The WireType describes the encoding method for the next value in the stream.

Variables

View Source
var ErrIntOverflow = errors.New("protoscan: integer overflow")

ErrIntOverflow is returned when scanning an integer with varint encoding and the value is too long for the integer type.

View Source
var ErrInvalidLength = errors.New("protoscan: invalid length")

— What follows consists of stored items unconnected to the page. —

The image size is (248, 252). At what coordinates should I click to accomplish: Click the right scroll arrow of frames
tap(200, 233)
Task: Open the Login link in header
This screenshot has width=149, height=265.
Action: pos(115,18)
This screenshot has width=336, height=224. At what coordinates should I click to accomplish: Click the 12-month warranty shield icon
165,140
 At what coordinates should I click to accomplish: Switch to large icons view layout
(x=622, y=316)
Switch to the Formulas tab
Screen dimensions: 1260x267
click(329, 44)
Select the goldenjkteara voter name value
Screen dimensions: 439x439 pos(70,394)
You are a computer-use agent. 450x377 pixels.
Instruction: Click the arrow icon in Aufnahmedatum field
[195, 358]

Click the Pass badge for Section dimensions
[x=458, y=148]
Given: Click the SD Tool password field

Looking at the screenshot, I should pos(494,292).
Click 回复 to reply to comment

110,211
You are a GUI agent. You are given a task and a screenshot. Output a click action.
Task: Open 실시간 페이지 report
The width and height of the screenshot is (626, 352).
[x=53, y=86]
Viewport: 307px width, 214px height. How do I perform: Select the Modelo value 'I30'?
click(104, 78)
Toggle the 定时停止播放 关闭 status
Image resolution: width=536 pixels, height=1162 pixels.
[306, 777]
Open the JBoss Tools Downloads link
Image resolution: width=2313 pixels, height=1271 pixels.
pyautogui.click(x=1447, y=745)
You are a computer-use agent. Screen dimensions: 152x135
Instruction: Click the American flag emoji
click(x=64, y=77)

ErrInvalidLength is returned when a length is not valid, usually resulting from scanning the incorrect type.

Functions

This section is empty.

Types

type Iterator

type Iterator struct {
	// contains filtered or unexported fields
}

An Iterator allows for moving across a packed repeated field in a 'controlled' fashion.

func (*Iterator) Bool

func (b *Iterator) Bool() (bool, error)

Bool is encoded as 0x01 or 0x00 plus the field+type prefix byte. 2 bytes total.

func (*Iterator) Count

func (i *Iterator) Count(wireType int) int

Count returns the total number of values in this repeated field. The answer depends on the type/encoding or the field: double, float, fixed, sfixed are WireType32bit or WireType64bit, all others int, uint, sint types are WireTypeVarint. The function will panic for any other value.

func (*Iterator) Double

func (b *Iterator) Double() (float64, error)

Double values are encoded as a fixed length of 8 bytes in their IEEE-754 format.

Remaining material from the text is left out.